Sunday, November 8, 2009
Another Interval Training Article
Some of my favorite workouts use the Tabata protocol. Tabata’s protocol is a type of interval training developed from the research of Izumi Tabata from the National Institute of Fitness and Sports in Tokyo. Basically, the protocol encompasses doing an exercise for 20 seconds then resting ten. It is done for eight rounds, which comes out to four minutes. It is effortless and straightforward. Tabata states in his research that “The rate of increase in VO2 MAX is one of the highest reported.” High-intensity interval training such as Tabata’s protocol has also been touted as being better for fat loss than continuous exercises.
Tabatas can be ported to just about any exercise, and you can get a quality workout in a short amount of time. The most efficient way to use the protocol is to use some kind of full body exercise. Sub-maximal Olympic lifts, kettlebell lifts, or even burpees are practical exercises to use with the Tabata protocol. Complex lifts give the best “bang for the buck” with the protocol. The clean, squat jerk complex, for example, works many different body parts in the same exercise.
The key to the protocol is getting the weight right. To be effective, you need to use a weight that is less than your 20-repetition max (RM) but heavy enough to keep the intensity high. You are only doing the exercise for four minutes, so a weight close to 20 RM is what you are looking for. If you can barely do five pull-ups, you do not want to use the protocol for doing pull-ups. If you easily knock 100 pull-ups, on the other hand, you might want to do pull-ups with 10 or 20 extra pounds in a rucksack or on a belt.
Another way to increase intensity is to increase the pace. When the Tabata protocol is applied to running the pace should be a sprint pace. Other than increasing the intensity this way for running, cycling, or rowing, try using it with body weight exercises like body weight squats or even the good old-fashioned push-up. Body weight squats and push-ups do not give you the full body workout that burpees, eight count bodybuilders, or even dive-bomber push-ups give, but if you are looking to mix it up and you are in it for the cardio benefits they are good substitutes. Push-ups would be best if you have been doing a lot of legwork and you need a rest, but you want the cardio benefits of Tabatas also. Squats are good if you have been doing upper body and need a rest from that.

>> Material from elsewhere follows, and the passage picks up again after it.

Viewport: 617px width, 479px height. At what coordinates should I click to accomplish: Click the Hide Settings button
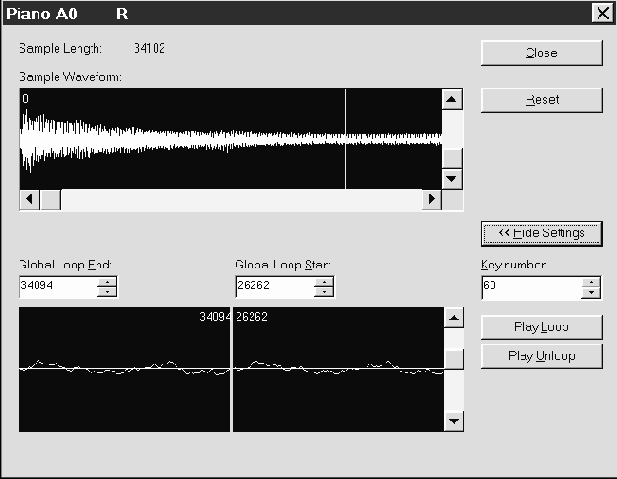point(541,233)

Upper body exercises actually increase VO2 MAX better than lower body exercises. This seemed counter-intuitive to me because they are smaller muscle groups, but because of their smaller size and relative strength, especially when you are doing using your body weight, they are moving weight closer to capacity. Most people can leg press a couple hundred pounds but only press somewhere just over 100. So the weight is closer to your 20 RM when you are doing upper body work.

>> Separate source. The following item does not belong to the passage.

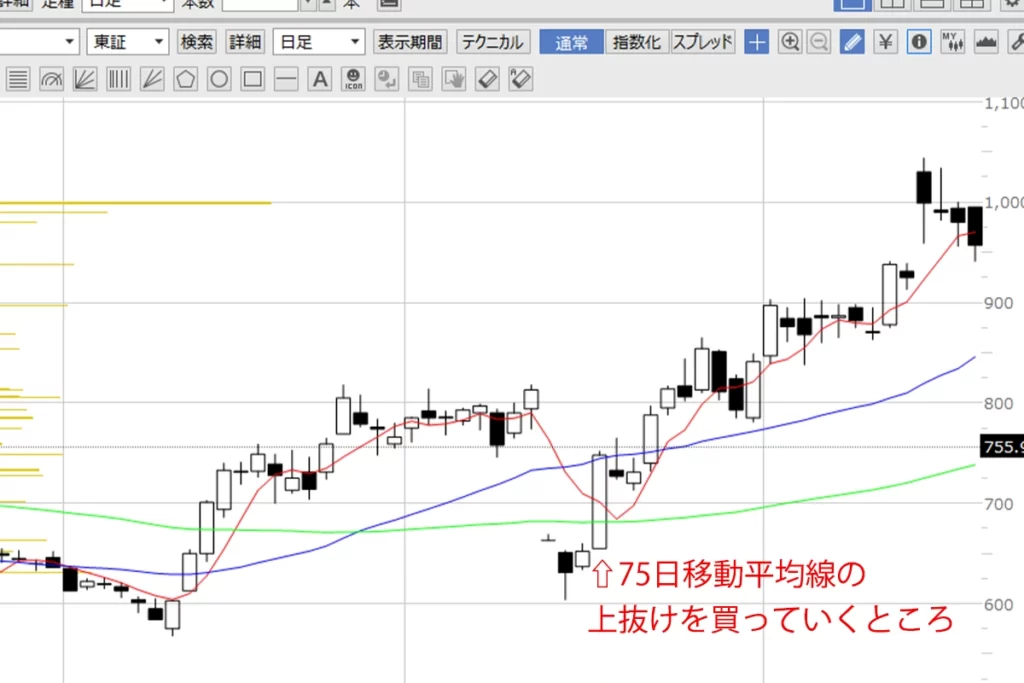Select the text annotation tool (A)
The width and height of the screenshot is (1024, 683).
[x=319, y=79]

There is one other caution. When you do upper body work because it is closer to your 20 RM be careful of overtraining. High repetitions can cause tendonitis and fatigue can lead to rotator cuff injuries and muscle tears. Some of the same cautions come with lower body work, but if the weight is between 35 and 40 RM, it is less of an issue because the lower body was built to withstand more stress. It can be an issue if you are working with a weight closer to the 20 RM mark. If it were a continuous exercise over 20 minutes, the same caution would apply. Do not increase more than 10% per week and if you want to do Tabatas everyday alternate upper body work with lower body only days.

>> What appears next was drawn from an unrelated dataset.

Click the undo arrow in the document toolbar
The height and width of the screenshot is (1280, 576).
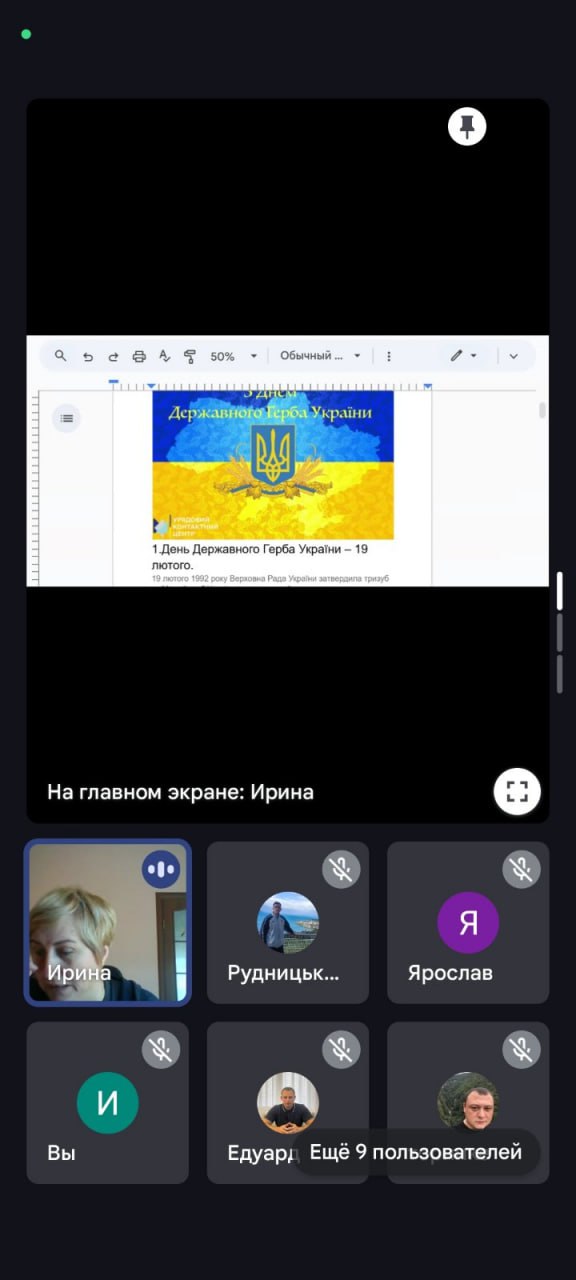click(88, 356)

Though upper body work may cause more increase in VO2 MAX, working larger muscle groups like the lumbar back, buttocks, quadriceps, and hamstrings give better fat burning potential. Males who do explosive lifts with a close to maximal weight release testosterone into their systems. Testosterone helps in the formation of new muscle increasing calories burned. Ladies do no worry about becoming mannish because of Tabatas, you do not have testosterone producers. You are safe.
EPOC is Excess Post Exercise Oxygen Consumption. Most bodybuilding magazines say that EPOC can last as long as 24 hours. This is debatable and figures closer to one or two hours are a more conservative estimate. Either way calories burned because of EPOC do not make up for the difference between cardio work and low intensity training only accounting for 20 or 30 more calories burned over the initial work. This is where Tabatas shine. Continuous state exercise reduces testosterone in males and inhibits estrogen in females. It also causes a catabolic reaction reducing muscle mass. More muscle mass means the body will burn more calories at rest. The body adapts to and becomes more efficient quicker to continuous state exercise. Good news if you desire to live off of less than 1500 calories a day but bad news if you wish to eat normally. In contrast Tabatas have the best of both worlds. They do not reduce muscle mass, testosterone or estrogen, or have the low calorie values of pure low intensity weight training. Tabata’s protocol can in crease testosterone production in males if done correctly, have EPOC if done with enough weight, and the high initial calorie count of cardio work. Overall Tabatas are the best cardio work you can do.